§ Your goal
Set down exactly the lines in the records below that run from the line with "Privacy Policy (822, 2298)" to the line with "Kapcsolat (487, 2252)", inclusive, and nothing more.

(Records from a dataset)
= Beginning of Section =

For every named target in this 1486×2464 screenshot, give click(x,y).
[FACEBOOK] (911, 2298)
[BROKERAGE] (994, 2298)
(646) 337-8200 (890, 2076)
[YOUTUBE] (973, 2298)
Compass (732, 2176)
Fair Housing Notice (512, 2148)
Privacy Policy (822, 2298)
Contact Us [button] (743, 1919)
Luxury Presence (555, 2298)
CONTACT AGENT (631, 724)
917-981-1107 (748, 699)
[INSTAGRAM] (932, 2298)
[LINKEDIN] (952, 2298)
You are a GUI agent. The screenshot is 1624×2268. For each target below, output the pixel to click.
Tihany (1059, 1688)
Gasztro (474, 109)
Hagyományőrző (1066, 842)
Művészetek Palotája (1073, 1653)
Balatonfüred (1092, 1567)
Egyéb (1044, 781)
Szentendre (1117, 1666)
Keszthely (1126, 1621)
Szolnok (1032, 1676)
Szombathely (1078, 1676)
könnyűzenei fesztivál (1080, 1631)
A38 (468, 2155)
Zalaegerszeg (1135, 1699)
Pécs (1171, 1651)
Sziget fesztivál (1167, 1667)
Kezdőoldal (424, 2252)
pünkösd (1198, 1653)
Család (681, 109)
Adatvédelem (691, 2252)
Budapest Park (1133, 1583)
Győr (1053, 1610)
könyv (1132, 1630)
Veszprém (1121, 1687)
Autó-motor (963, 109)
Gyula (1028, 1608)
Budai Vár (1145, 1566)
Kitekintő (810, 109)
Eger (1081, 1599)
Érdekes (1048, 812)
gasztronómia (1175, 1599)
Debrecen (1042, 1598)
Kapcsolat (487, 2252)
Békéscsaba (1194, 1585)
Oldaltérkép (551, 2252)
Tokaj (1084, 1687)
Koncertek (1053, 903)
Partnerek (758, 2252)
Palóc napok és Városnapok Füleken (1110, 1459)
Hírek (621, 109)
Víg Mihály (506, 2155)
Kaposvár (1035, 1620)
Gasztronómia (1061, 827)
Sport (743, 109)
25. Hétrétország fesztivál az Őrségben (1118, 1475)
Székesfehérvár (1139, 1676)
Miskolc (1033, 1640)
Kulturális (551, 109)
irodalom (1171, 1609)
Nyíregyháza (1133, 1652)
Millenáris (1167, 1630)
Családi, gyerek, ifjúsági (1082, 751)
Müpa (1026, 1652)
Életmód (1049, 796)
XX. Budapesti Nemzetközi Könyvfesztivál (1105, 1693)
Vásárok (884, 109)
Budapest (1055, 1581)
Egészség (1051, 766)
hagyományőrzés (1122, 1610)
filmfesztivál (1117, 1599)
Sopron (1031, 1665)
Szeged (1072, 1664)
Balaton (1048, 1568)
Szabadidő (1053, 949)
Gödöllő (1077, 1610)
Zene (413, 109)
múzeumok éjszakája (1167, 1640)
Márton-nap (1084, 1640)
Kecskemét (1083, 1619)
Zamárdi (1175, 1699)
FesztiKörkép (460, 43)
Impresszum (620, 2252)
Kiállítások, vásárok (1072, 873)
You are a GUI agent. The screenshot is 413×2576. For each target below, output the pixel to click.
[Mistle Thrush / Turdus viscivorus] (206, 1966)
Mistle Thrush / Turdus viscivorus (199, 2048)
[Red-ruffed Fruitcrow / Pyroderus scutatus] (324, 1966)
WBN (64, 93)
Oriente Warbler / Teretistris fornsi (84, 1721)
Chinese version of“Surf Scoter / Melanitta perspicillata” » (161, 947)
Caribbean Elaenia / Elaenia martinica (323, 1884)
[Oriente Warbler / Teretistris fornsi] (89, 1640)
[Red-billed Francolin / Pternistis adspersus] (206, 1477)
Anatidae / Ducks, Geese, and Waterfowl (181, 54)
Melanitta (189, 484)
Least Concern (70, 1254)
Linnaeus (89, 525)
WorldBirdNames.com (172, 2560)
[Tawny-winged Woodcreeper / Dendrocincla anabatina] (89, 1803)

= End of Section =

§ Output for this task
Privacy Policy (822, 2298)
Contact Us [button] (743, 1919)
Luxury Presence (555, 2298)
CONTACT AGENT (631, 724)
917-981-1107 (748, 699)
[INSTAGRAM] (932, 2298)
[LINKEDIN] (952, 2298)
You are a GUI agent. The screenshot is 1624×2268. For each target below, output the pixel to click.
Tihany (1059, 1688)
Gasztro (474, 109)
Hagyományőrző (1066, 842)
Művészetek Palotája (1073, 1653)
Balatonfüred (1092, 1567)
Egyéb (1044, 781)
Szentendre (1117, 1666)
Keszthely (1126, 1621)
Szolnok (1032, 1676)
Szombathely (1078, 1676)
könnyűzenei fesztivál (1080, 1631)
A38 (468, 2155)
Zalaegerszeg (1135, 1699)
Pécs (1171, 1651)
Sziget fesztivál (1167, 1667)
Kezdőoldal (424, 2252)
pünkösd (1198, 1653)
Család (681, 109)
Adatvédelem (691, 2252)
Budapest Park (1133, 1583)
Győr (1053, 1610)
könyv (1132, 1630)
Veszprém (1121, 1687)
Autó-motor (963, 109)
Gyula (1028, 1608)
Budai Vár (1145, 1566)
Kitekintő (810, 109)
Eger (1081, 1599)
Érdekes (1048, 812)
gasztronómia (1175, 1599)
Debrecen (1042, 1598)
Kapcsolat (487, 2252)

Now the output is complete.